--- Source ---
Anyhow, my best friend and the gorgeous one are sort of seeing each other, but no one knows about it. If you ask me, keeping it a secret puts it in a shitty space - people keep things like STDs secret, don't they! He justifies it by saying it's not good for his musician image to have one girlfriend. I say it's a wanky excuse for being able to dilly-dally with lots of chicks. Maybe he has a harem and they all keep it a secret from each other.

Anyhow, a week will go by and he won't call. She'll be mightily pissed off for a coupla days, and then jump when he finally does call, rationalising that it's not set in concrete he ring her a certain number of times per week. He had a dinner party a few months back. There was a bunch of us, including my girlfriend and he also invited this chick who's got the hots for him. This gal with adoring eyes played a sort of wifely role all night. It was pretty obvious to all that there was somethin' going on and yet he invited my girlfriend too! It's bizarre behaviour if you ask me. It's kinda like he likes having lots of girls hanging around the edges but plays all these little games to keep them unsure of their position and basically in limbo land. It's starting to make my puke! He upset her so much over the weekend she sent him a text questioning whether their relationship can continue at all - pretty strong stuff. After not hearing from him for the next 24 hours, she sent him another one - a kinda smoothing over, friendly one. Aaaarrrggghhhhhhhh!!!!!!!!

--- Given data ---
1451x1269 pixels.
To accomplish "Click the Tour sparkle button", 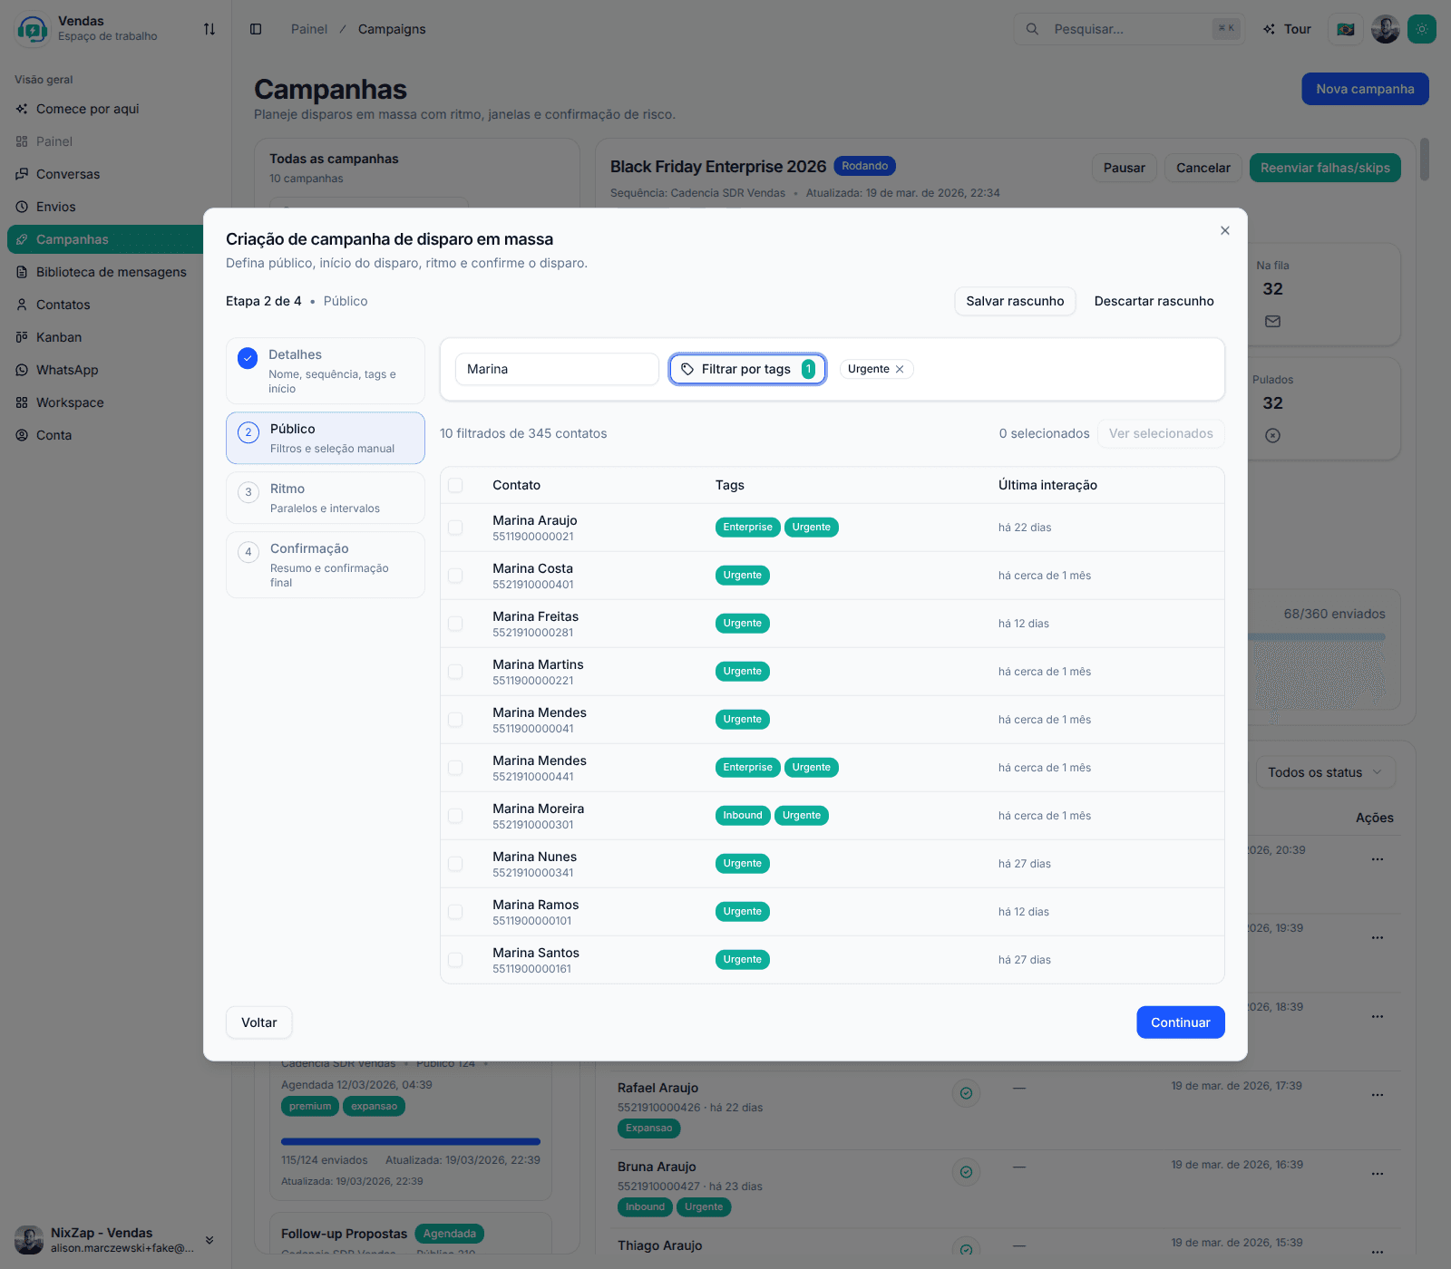I will pyautogui.click(x=1287, y=29).
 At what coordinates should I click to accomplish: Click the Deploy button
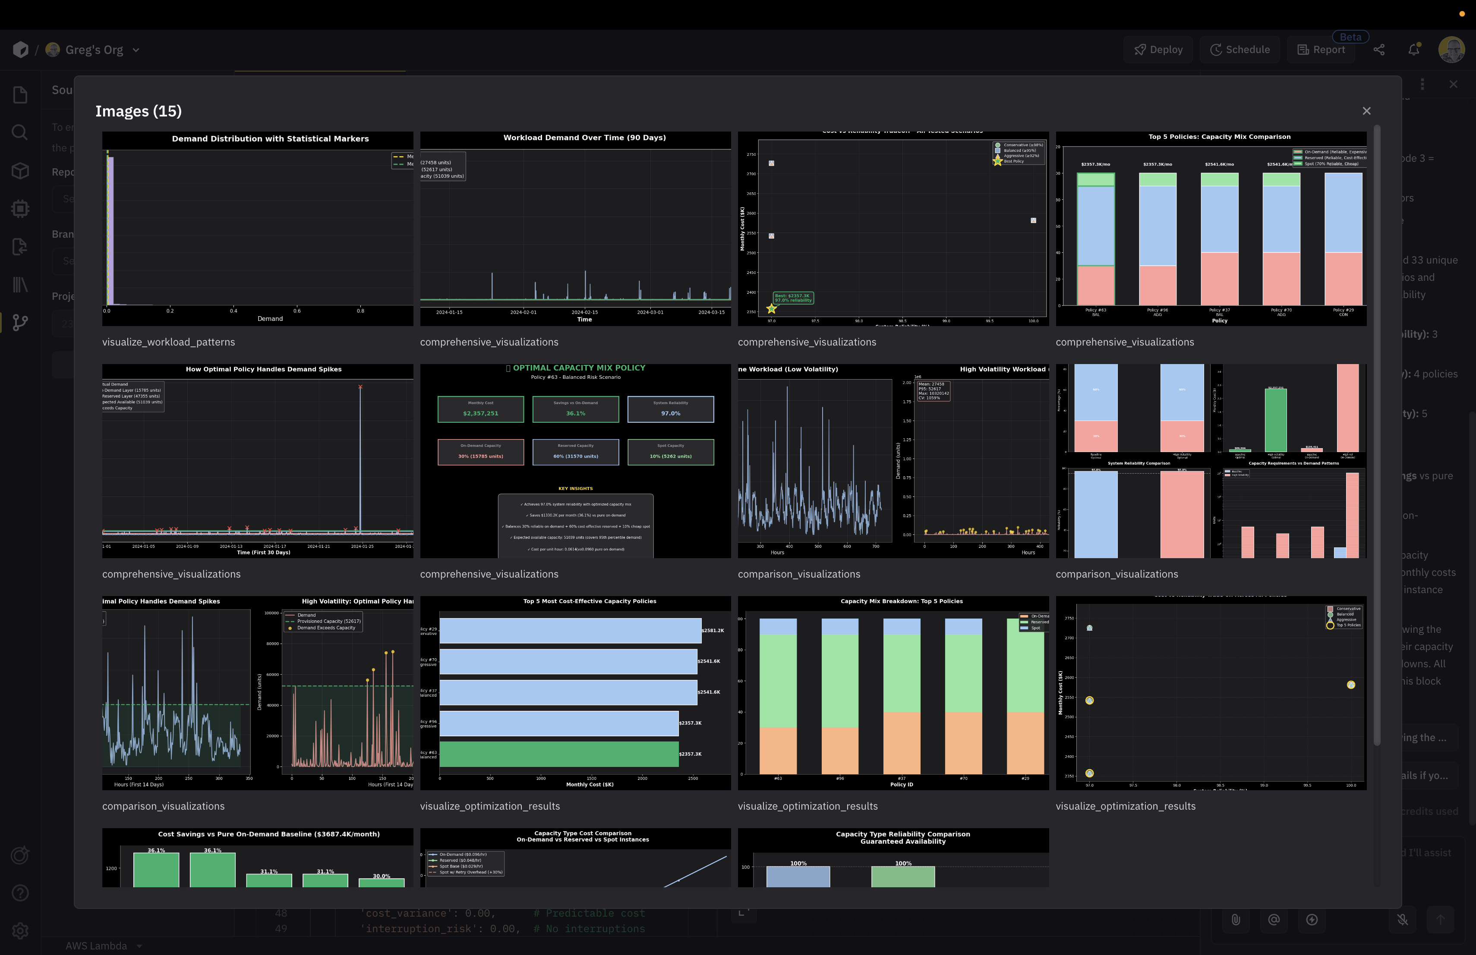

--- Exercise 1 ---
Rewrite the part of the post about the friend's secret relationship from "Anyhow, my best" up to and including "from each other.", swapping "musician image" for "rock star image".
--- Exercise 2 ---
In the post about the friend's secret relationship, what reason does he give for keeping it secret?

--- Response 1 ---
Anyhow, my best friend and the gorgeous one are sort of seeing each other, but no one knows about it. If you ask me, keeping it a secret puts it in a shitty space - people keep things like STDs secret, don't they! He justifies it by saying it's not good for his rock star image to have one girlfriend. I say it's a wanky excuse for being able to dilly-dally with lots of chicks. Maybe he has a harem and they all keep it a secret from each other.

--- Response 2 ---
He says having one girlfriend is not good for his musician image.